EXTRACT →
In our culture, pregnancy is viewed as something you did to yourself. Having a child comes with consequences you must be prepared to accept. This isn’t gender neutral; it’s no accident that women’s reproductive capacity is reduced to a supposedly objective decision-making matrix that sets up women as a class to fail.
On any given day, cultural and political leaders will portray children as punishments for casual sex; as luxuries for wealthy families; and at their most heinous, as ruses for public benefits or citizenship status.
The idea of pregnancy and children as consequences for which women must pay plays out in many sectors of our lives, including restrictions upon reproductive rights, and punitive attacks on the social safety net.
Here I will discuss some of the negative consequences for women in the workplace. I say women intentionally; although not all women are or will become mothers, it is often anticipated they will. So even a woman who has no intention of having children is often unfairly judged by her actual and prospective employers.
The United States does not guarantee paid parental leave. Today pregnant workers still face inadequate workplace protections, as made clear by the failure of Congress to pass a Pregnant Workers Fairness Act that would simply clarify that employers must offer minor accommodations when necessary, such as increased bathroom breaks or lighter lifting duties. A year of day care costs more than a year in public college in 31 states.
These are not just women’s issues or family issues; these are massive economic problems that constrain our economy.
But, I’d argue, our cultural attitudes suck at least as much as our institutional failures to accommodate the reality of parents who work, a reality that resoundingly ends in undervaluing women in their personal lives and on the job.
I have a toddler. It has only been a few years since I was in my early thirties, single, and facing all sorts of biological clock-type questions about whether I wanted to have kids. Bluntly, this kind of pressure can destroy a dating life (if you want one) — I have watched it happen with friends and experienced variations of it myself. But even more, I wish that some of those people who wondered about me being single would have instead asked what I was reading, or working on, or thinking about current events.
If and when women do have children, the very real work they turn around and put into caring for those children is often portrayed as heroic (“the hardest job in the world”), which may be well-intentioned but is ultimately patronizing since caregiving for one’s own family is put on a pedestal but neither compensated nor respected in the marketplace. In portraying the motherly woman as idol, this false heroism also excuses men in heterosexual child-rearing relationships from stepping up to do their fair share.

DATASET EXCERPTS →
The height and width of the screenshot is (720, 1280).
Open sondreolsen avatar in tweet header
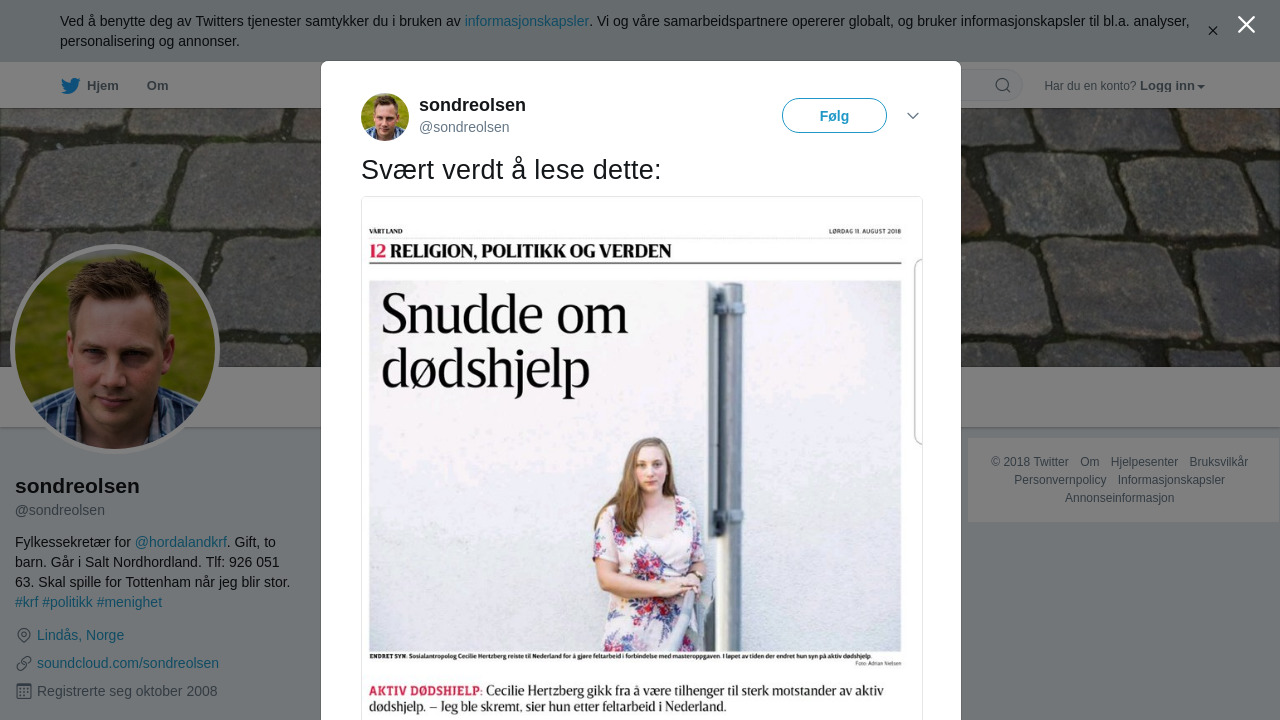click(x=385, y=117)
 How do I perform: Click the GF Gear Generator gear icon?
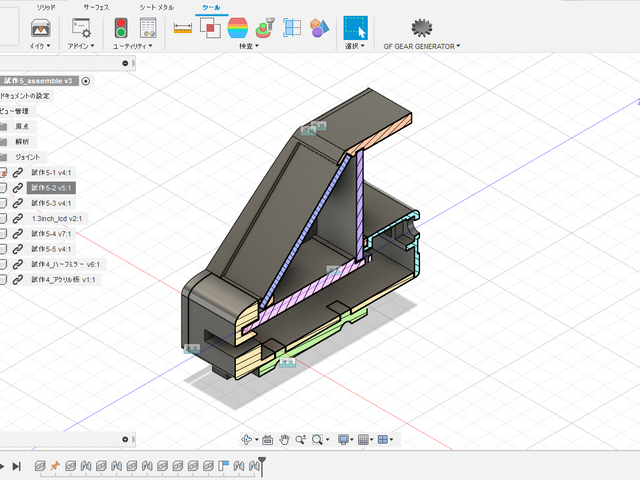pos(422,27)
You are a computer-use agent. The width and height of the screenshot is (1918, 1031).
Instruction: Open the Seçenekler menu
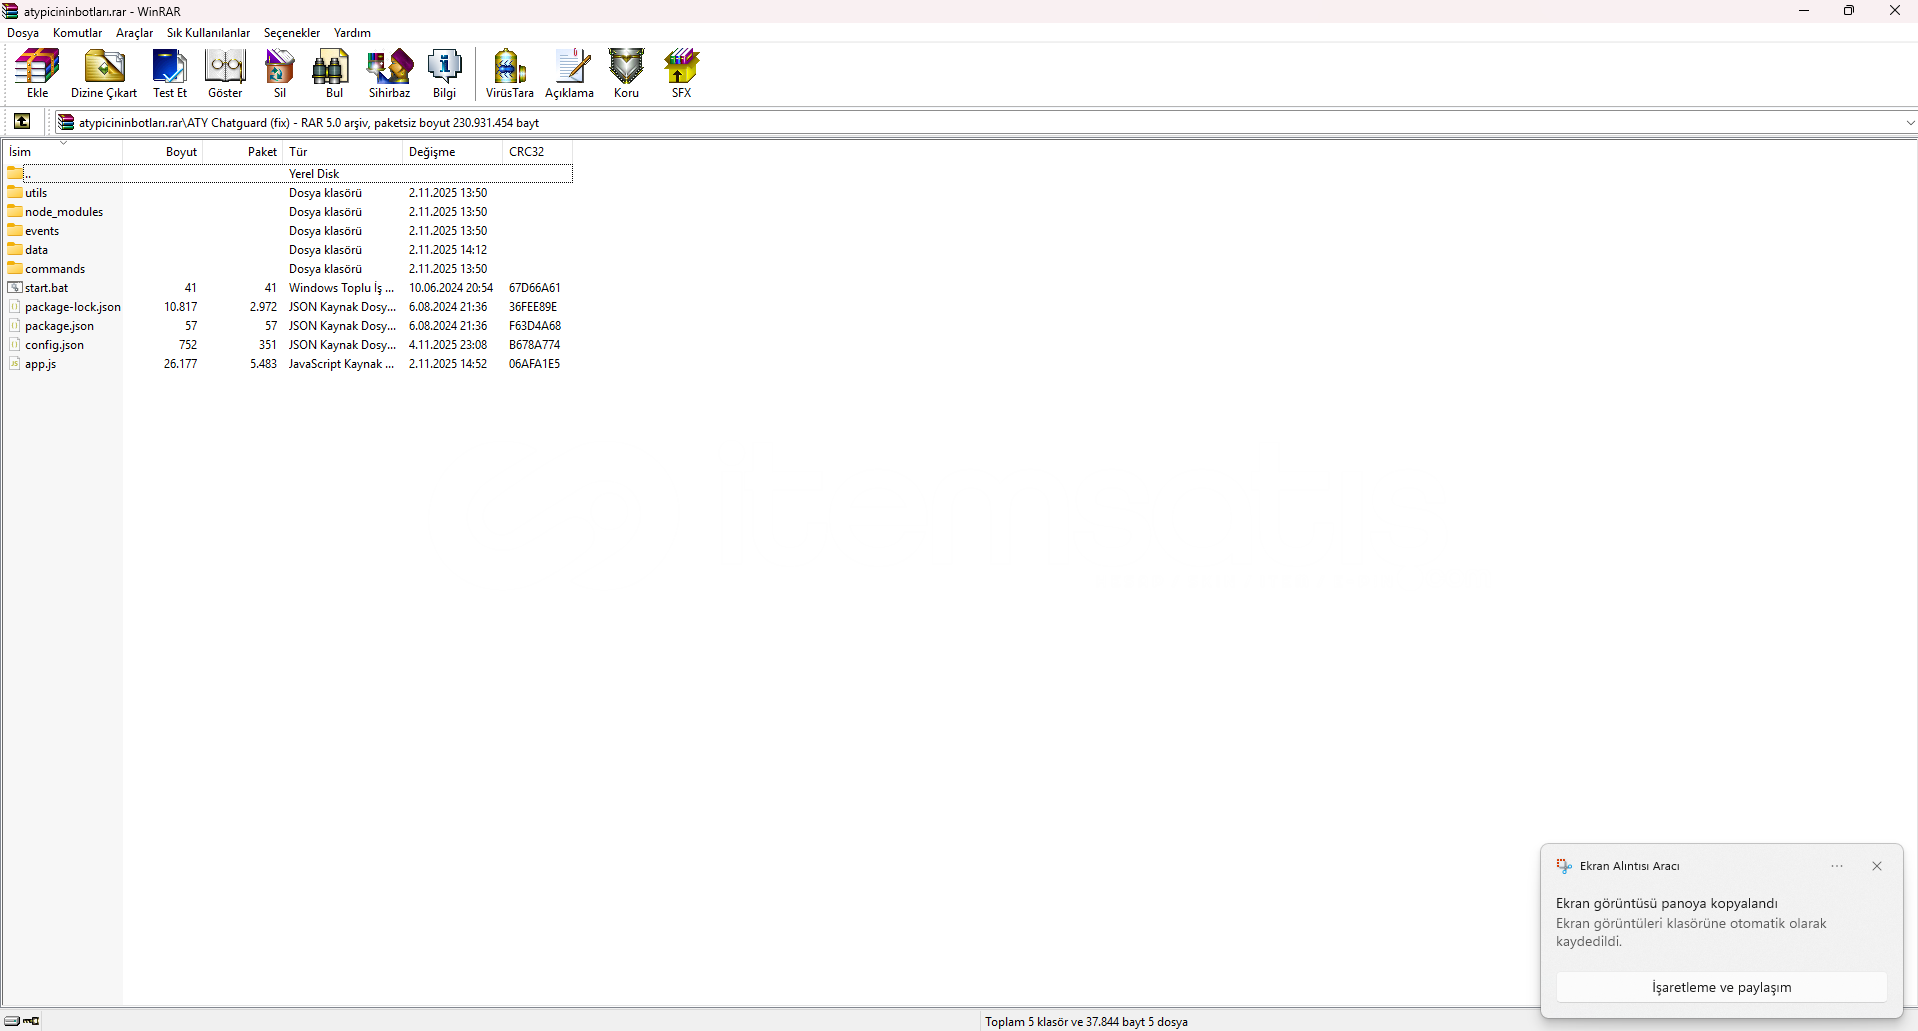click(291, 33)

WHAT THE TASK ASKS →
Please answer these questions from the text on pregnancy and the workplace:
(a) In how many states does a year of day care cost more than a year in public college?
(b) Which two minor accommodations does it cite as examples of what the Pregnant Workers Fairness Act would require of employers?
(c) What phrase, in quotation marks, is used to portray caring for one's own children as heroic?

THE ANSWER →
(a) 31 states.
(b) Increased bathroom breaks and lighter lifting duties.
(c) "the hardest job in the world"